Eyes

The Robot's ImageNet Moment, and why seeing isn't the same as understanding.

Jan 26, 2026

Chapter 3 of A Brief History of Embodied Intelligence

“A room full of robots failing over and over, with no human intervention. After 800,000 attempts, they could pick up things they had never seen before.”

On October 1, 2012, in a conference room in Florence, Italy, the results of the ImageNet challenge were announced. The room was packed with computer vision researchers, most of whom had spent years refining hand-crafted feature detectors: edge histograms, gradient orientations, carefully tuned filters.

When the numbers appeared on screen, the room went quiet.

A team from Toronto had achieved an error rate of 15.3 percent. The second-place system, using traditional methods, had managed 26.2 percent. The gap wasn’t a modest improvement. It was a chasm, the largest single-year improvement in the competition’s history.

The winning system was a neural network called AlexNet, an approach that most researchers in the room had written off years ago.

The ImageNet Large Scale Visual Recognition Challenge was an annual competition where teams built systems to classify images into a thousand fine-grained categories: specific dog breeds, car models, bird species, food items. The best systems in previous years had achieved error rates around 26 percent. AlexNet had shattered that ceiling.

The winning team was led by Geoffrey Hinton, a University of Toronto professor who had spent thirty years advocating for neural networks when almost everyone else had given up on them. His graduate students, Alex Krizhevsky and Ilya Sutskever, had trained the network on two gaming GPUs, graphics cards designed for video games, repurposed for artificial intelligence. The entire setup cost a few thousand dollars.

Within months, every major tech company was scrambling to hire deep learning researchers. The term “deep learning” was itself a strategic rebranding. Neural networks had accumulated so much skepticism over the decades that Hinton and his colleagues found it easier to give the field a new name. Within years, the techniques that powered AlexNet would transform not just image recognition but language, speech, and eventually robotics itself.

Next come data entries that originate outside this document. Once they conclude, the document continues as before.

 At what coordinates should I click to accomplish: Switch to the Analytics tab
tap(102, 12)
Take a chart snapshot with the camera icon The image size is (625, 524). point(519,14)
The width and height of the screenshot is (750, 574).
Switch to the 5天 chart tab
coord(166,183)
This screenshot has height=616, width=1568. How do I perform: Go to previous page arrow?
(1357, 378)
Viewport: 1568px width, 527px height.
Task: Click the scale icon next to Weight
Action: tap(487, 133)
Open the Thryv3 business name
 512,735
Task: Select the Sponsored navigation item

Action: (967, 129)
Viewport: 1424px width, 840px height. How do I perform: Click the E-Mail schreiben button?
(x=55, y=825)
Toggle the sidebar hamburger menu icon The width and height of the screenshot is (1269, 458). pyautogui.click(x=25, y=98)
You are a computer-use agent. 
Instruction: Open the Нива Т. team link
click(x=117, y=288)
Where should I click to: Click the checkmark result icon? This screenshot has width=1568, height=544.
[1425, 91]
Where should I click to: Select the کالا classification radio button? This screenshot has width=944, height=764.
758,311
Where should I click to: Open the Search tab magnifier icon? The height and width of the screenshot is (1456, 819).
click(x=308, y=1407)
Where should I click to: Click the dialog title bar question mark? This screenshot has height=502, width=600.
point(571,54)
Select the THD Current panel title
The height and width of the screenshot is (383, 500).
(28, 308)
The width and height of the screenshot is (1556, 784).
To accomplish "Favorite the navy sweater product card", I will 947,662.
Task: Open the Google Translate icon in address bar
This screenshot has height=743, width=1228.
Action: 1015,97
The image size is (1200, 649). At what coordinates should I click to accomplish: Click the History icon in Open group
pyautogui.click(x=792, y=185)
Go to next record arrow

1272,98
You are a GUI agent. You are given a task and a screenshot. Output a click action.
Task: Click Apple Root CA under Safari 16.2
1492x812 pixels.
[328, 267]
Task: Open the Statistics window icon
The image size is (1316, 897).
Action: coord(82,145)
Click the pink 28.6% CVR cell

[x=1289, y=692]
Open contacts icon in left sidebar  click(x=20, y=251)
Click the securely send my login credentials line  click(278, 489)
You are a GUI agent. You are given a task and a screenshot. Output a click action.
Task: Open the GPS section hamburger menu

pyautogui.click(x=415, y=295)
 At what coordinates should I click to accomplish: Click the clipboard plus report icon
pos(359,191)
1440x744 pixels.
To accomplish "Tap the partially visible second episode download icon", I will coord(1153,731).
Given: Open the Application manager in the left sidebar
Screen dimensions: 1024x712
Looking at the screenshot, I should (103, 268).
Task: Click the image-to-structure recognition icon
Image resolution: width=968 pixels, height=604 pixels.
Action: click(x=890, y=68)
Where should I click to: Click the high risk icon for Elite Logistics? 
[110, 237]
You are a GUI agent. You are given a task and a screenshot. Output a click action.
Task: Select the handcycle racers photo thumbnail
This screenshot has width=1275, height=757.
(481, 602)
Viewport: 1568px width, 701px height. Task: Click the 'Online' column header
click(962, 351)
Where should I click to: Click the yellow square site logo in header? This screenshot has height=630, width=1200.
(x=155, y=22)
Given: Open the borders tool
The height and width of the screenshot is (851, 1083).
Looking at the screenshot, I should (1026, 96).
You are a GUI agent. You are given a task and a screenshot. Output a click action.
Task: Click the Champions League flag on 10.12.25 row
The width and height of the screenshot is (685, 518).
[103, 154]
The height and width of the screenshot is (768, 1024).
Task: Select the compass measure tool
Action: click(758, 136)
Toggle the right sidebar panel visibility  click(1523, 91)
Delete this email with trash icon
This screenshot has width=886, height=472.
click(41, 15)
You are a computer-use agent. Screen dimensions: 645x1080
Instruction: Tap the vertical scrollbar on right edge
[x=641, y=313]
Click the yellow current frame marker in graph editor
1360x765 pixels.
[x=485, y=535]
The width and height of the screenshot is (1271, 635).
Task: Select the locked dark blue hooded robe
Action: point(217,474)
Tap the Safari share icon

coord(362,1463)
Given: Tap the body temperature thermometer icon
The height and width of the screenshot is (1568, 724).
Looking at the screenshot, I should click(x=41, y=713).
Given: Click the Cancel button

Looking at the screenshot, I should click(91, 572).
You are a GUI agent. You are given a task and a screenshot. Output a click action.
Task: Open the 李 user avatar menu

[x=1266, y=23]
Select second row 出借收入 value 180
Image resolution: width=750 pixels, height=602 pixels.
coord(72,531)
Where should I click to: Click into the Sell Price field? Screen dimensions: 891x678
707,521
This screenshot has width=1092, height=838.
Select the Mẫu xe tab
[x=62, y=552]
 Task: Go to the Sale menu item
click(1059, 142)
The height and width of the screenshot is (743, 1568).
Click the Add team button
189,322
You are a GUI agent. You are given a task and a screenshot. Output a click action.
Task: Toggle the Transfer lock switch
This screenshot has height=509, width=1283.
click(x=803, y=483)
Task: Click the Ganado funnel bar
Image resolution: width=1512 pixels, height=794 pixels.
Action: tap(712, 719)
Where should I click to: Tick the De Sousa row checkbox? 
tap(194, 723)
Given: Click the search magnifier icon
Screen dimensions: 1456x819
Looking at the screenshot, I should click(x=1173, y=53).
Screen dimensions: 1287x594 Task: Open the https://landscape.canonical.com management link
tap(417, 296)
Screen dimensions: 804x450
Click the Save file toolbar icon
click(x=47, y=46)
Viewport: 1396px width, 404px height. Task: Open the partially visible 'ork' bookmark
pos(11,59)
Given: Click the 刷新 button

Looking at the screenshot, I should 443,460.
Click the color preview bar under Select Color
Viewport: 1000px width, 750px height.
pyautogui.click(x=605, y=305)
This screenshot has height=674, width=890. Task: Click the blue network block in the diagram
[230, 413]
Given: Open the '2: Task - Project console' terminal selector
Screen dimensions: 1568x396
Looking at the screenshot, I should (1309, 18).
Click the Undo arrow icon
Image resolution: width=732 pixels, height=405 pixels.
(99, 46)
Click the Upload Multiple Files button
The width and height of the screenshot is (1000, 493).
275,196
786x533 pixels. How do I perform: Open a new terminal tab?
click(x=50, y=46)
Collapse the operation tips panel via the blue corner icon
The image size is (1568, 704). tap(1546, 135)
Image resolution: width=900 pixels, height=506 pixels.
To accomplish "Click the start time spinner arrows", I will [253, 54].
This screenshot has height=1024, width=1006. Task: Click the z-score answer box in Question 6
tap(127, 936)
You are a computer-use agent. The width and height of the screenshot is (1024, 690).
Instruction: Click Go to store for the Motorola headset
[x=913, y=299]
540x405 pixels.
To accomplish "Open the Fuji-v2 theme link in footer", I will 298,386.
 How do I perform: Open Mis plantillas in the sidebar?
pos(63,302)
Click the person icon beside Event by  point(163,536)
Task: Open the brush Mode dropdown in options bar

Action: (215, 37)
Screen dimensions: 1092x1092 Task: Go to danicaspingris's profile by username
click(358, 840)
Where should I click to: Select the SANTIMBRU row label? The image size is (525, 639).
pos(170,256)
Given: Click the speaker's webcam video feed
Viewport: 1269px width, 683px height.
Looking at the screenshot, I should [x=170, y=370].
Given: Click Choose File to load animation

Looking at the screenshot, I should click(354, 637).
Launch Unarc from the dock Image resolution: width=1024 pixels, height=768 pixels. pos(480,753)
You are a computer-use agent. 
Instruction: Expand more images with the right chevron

But for roboticists watching in 2012, the implications were both exciting and sobering. AlexNet had solved a problem that had plagued robot vision for decades: how do you make a machine recognize objects it has never seen before? And yet solving that problem only revealed how much further there was to go.

The Problem of the Long Tail

Traditional robot vision worked like this: an engineer would study an object, say, a coffee mug, and identify its distinctive features. Mugs have handles. They’re cylindrical. They have an opening at the top. The engineer would write code to detect these features, then combine them into a classifier that could recognize mugs.

This approach worked, up to a point. A well-engineered system could reliably recognize the objects it was designed for. But the real world contains millions of different objects, and the distribution of those objects follows what statisticians call a long tail.

A few object categories are extremely common: chairs, tables, cups, phones. These sit in the “head” of the distribution, and you can train a robot to recognize them. But the vast majority of object categories are rare. The vintage lamp in your grandmother’s attic. The unusual kitchen gadget you bought on vacation. The child’s art project sitting on the counter. These sit in the “tail” of the distribution, and there are effectively infinite variations.

Traditional feature engineering couldn’t scale to the long tail. Each new object category required a human expert to study it, identify its distinctive features, and write new code. The process was slow, expensive, and fragile. A system trained on white coffee mugs might fail on black ones.

This was why, before 2012, robots operated almost exclusively in controlled environments. In a factory, you could guarantee that the robot would only encounter objects it had been programmed to recognize. In a home, you couldn’t guarantee anything.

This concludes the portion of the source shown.